I feel both Boys & Girls of today are more pressured to develop a certian body image cause the negaive body images of both Male & Female celebs are being blasted more by today's media than in decades past.
I never understood why boys would want to look "bulked-up" in the first place. Muscular guys have never appealed to me; I'd take a svelte bishonen over a chiseled bodybuilder any day.
Good article. One concern I have is the media's obsession at portraying boys/men in negative stereo types (junkie, crim, incompetent) and the portrayal of women as their defenders (defense lawyer and judge) I am not objecting to the positive portrayal of women, by should it come at the expense of men. Anyone with sons should be concerned about the sterotypes being constantly presented.

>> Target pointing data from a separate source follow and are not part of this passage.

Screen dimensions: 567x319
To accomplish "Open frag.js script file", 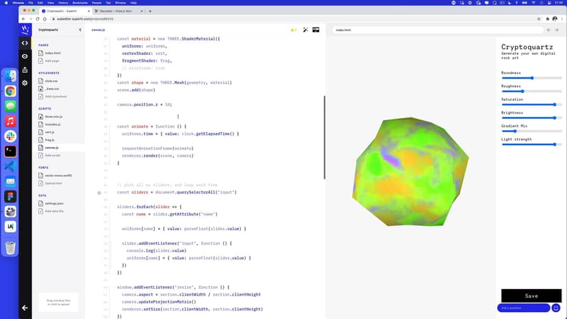I will 50,140.
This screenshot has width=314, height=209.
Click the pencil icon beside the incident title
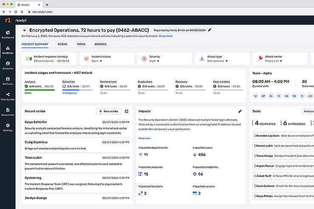[x=210, y=30]
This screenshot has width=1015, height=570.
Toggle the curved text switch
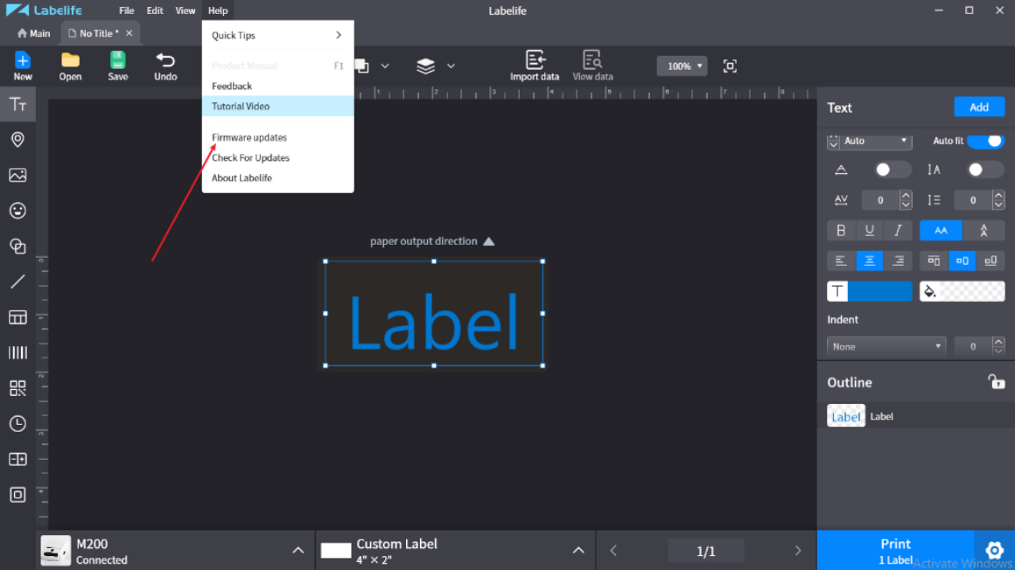pyautogui.click(x=893, y=170)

"Unlike their female counterparts, however, most boys aren't out to get skinny." Beware of generalizations. My 7yo son has been saying he wants to be skinny since he was 5. I know this started from listening to girls in his kindergarten class (more's the pity). For now I'm countering with messages I've always given him about being healthy - listening to his body, eating good foods, getting enough sleep and exercising and playing every day - and he's always been great at knowing his own appetite and eating a variety of foods. He doesn't play organized sports but loves to run and play and ride his bike, and takes tap dance once a week. Still, I'm worried about how he might react to his changing body once he gets into a real growth spurt and then reaches puberty. How can his dad and I be most helpful to him?
Yes, I agree. Ever since I was very little, I had an obsession over becoming skinny. I was constantly saying I was fat. 11 years later, and I've struggled with anorexia. Too many people think that boys 'just want to be buff'. This is not true at all. I know other guys at my school that also struggle with anorexia. In my case, one little joke about 'how fat I am' would cause me think about starving myself for weeks on end. It is truly scary what one little comment can do. I think the best thing to do for your son is to always encourage him and boost his confidence. However, if he does say that he wants to be skinny, don't overreact and panic about future possibilities of eating disorders. It is important to remain calm and act as if it doesn't really matter to you. This way, he won't purposely have an eating disorder just to receive a lot of attention. However, I strongly recommend that you encourage him to eat healthily and exercise. This will help him to realize that it is attractive to be fit and muscular, not just skinny. Hope this helped!
Sounds like your doing a good job so far! Keep up with those healthy eating and active living messages, but also let him know when he reaches 11 or 12 that his body is like a tree and needs to get rounder before getting taller--it happens with all kids in puberty. They will pack on a few extra pounds and want more food, but as soon as he reaches a growth spurt his body will naturally thin out as he gets taller--believe me it just happened to my own son and I saw it happen to my niece as well. Now I have worries about the muscle building, so I am glad for the tips--probably going to get our health professionals to discuss this aspect with my own son.
It's about damn time someone is talking about this. For far too many years everyone has been focused on girls body image while totally ignoring the fact that boys face the exact same unrealistic images. Parents need to read this and take it to heart, don't dismiss your sons self-image and being irrelevant, don't focus soley on how "fake" Hollywood and magazine models are. Talk to your daughters and get them to realize that the images they are being bombarded with regarding male physique are just as unrealistic. Just as very few girls/women are naturally "perfect" so to are very few boys/men born with sculpted muscles, ripped bodies and six-pack abs.